If its that good I might invest in it:)
ukpolska
2 Nov 2007  #24
i will have to try and make my skype work for this function keeps conflicting with IE7 grrhhh lmao

Hi telefonitika,
Your problem could have several causes:

1 - Incompatible add-ons
Run IE 7 in no add-ons mode as follows:
Start > All Programs > Accessories > System Tools > Internet Explorer
(No Add-ons)

2 - Misconfiguration of Internet Explorer
Reset Internet Explorer settings to defaults as follows:
Internet Explorer > Tools > Internet Options > Advanced tab > Reset
Internet Explorer settings - Reset button

3 - Misconfiguration of third-party security software
Review the settings of your third party security software to see if you
have unwittingly interfered with Internet Explorer.

4 - Malware
Use several of the better online scanners to thoroughly scan your system
for malware.

But the best idea is to roll back IE7 to IE6 as IE7 is still being sorted out and they will deliver IE7 to all Windows users via Automatic Updates beginning in November.

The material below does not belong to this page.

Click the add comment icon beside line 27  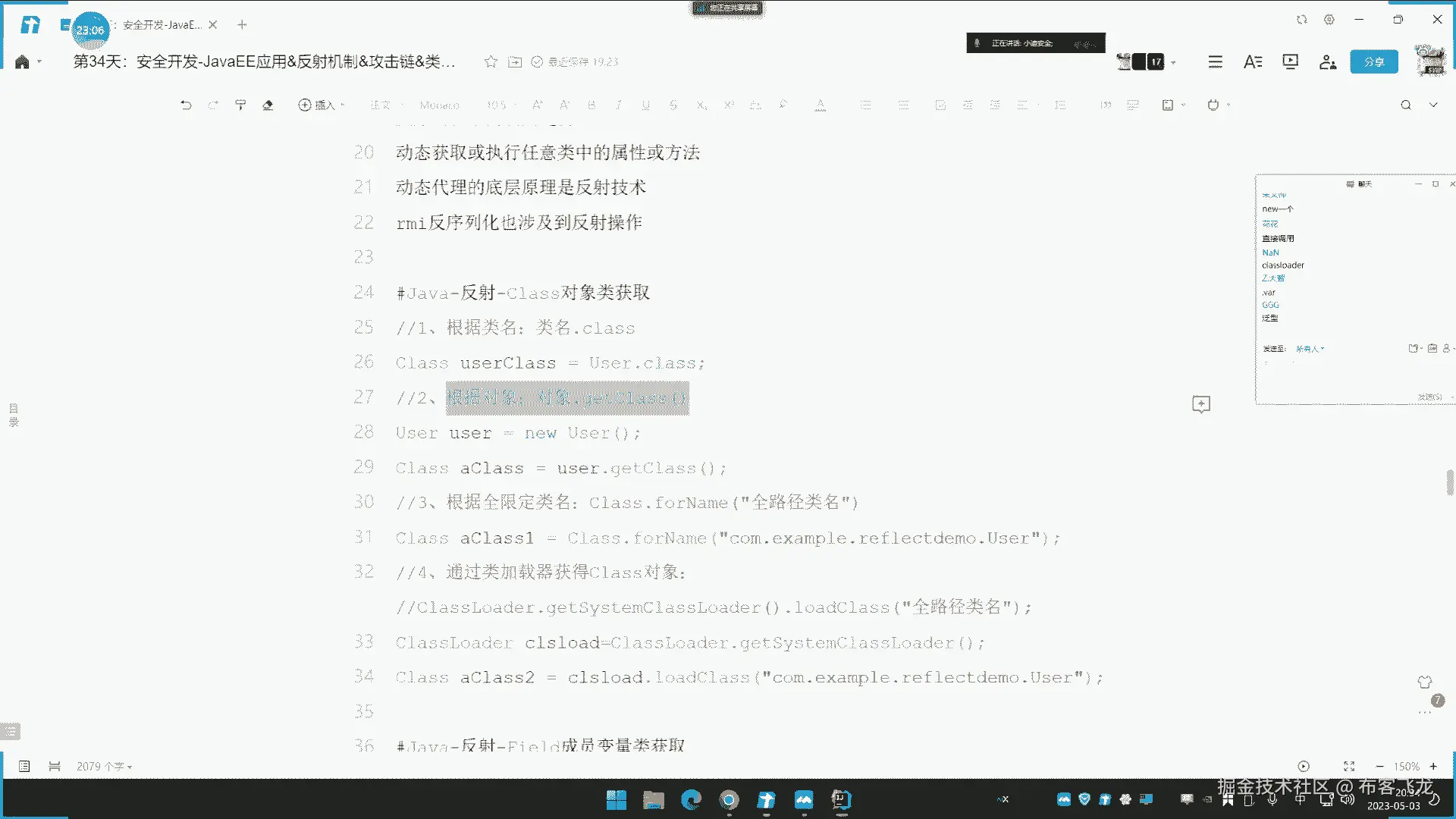coord(1200,404)
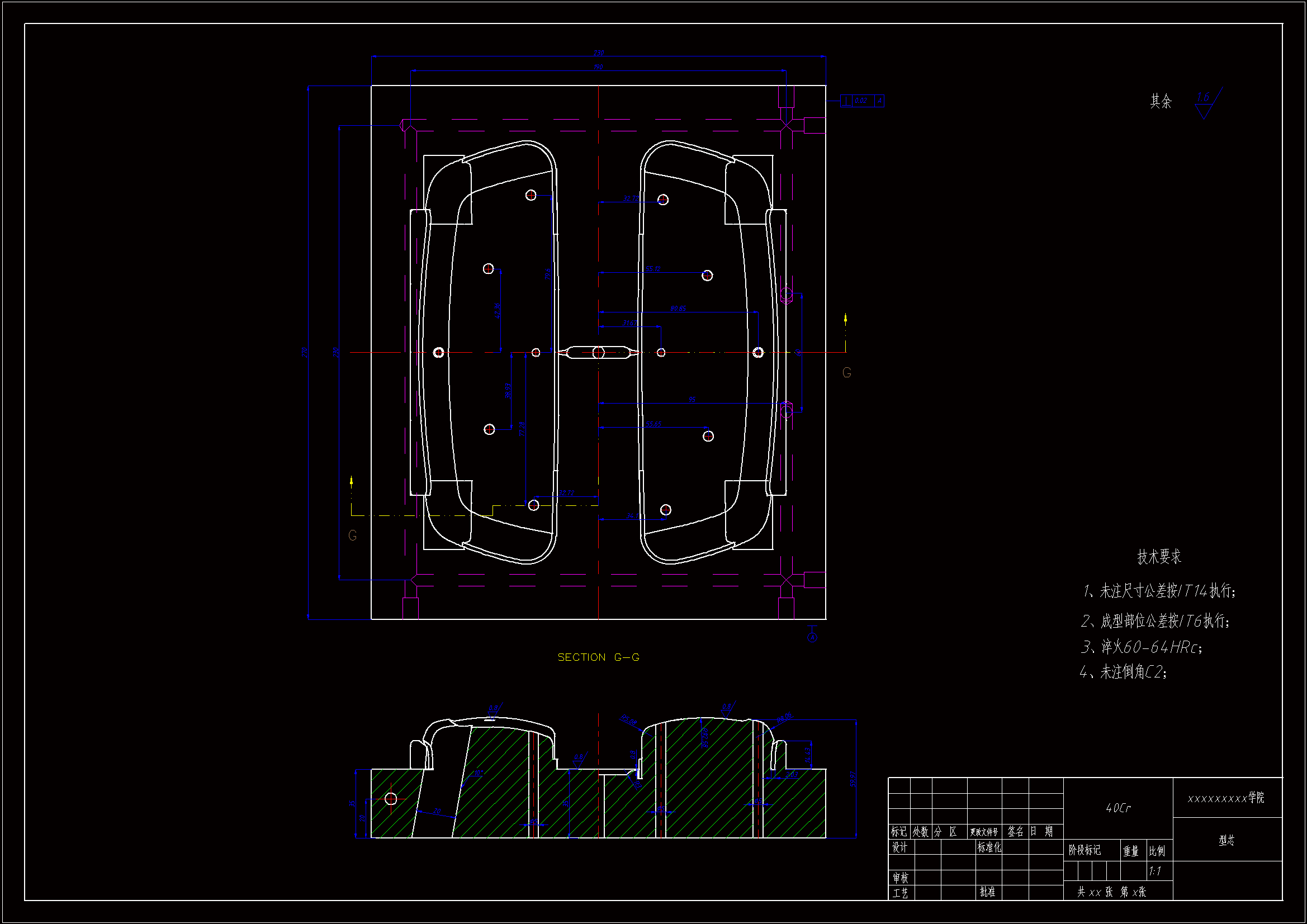Screen dimensions: 1307x924
Task: Click the 型芯 part name cell
Action: click(1226, 840)
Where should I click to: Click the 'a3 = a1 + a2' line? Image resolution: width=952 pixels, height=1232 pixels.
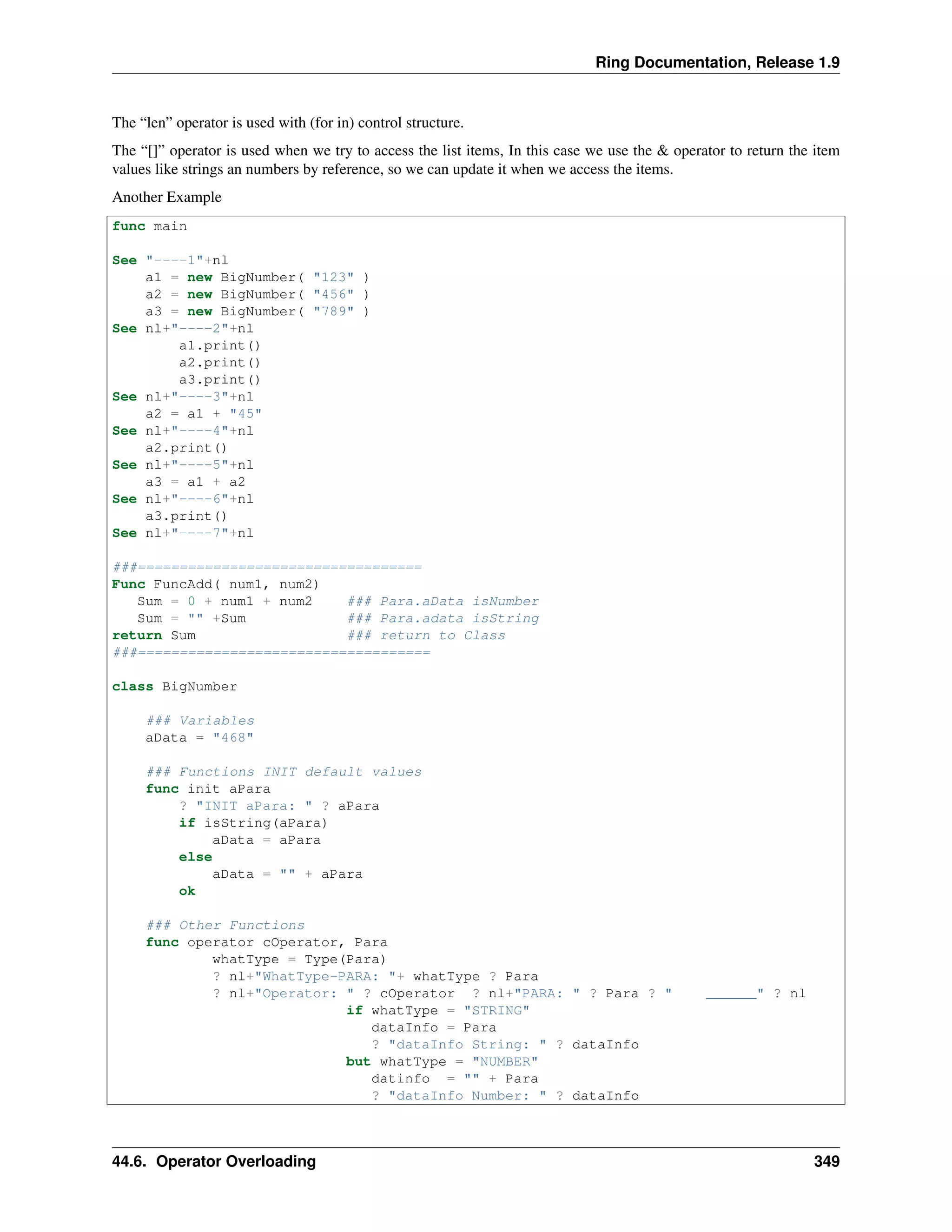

But far the better idea is to use firefox, which is more stable than IE.
Hope it helps :O)
telefonitika
2 Nov 2007  #25
Cheers UKPolska :o)

what i have been finding it was doing was crashing my IE window all time esp on closing .. but will give those a run .. i run mcafee 30 day trail software 12-in-1 and window washer

you certainly know your stuff .. Firefox is something alot of people are saying is good browser .. :)
porta 18 | 297
2 Nov 2007  #26
Yes ,Firefox is the solution. No more IE for me.
Kronx1970 - | 8
2 Nov 2007  #27
I tried the demo of Rosetta Stone for Polish and I have to admit, it actually worked. I'll probably buy the full version very soon. I'm downloading the demo from the website Sledz suggested now.
telefonitika
2 Nov 2007  #28
I have one with 31 [or something] languages.

what programs that sofi ??

i just have BYKI on my pc at the minute also up for more :)
AndrewJ - | 1
2 Nov 2007  #29
Hi
You want to learn Polish? Ok . Rosettastone.com will be the best for you
sledz 23 | 2,250
3 Nov 2007  #30
Rosettastone.com will be the best for you

I tried the demo of Rosetta Stone for Polish and I have to admit, it actually worked. I'll probably buy the full version very soon.

Well its expensive and by the time you get half way through it you will need
a Eng/Pol dictionary because it gets confusing.

Transparentlanguage.com is a better deal for the money.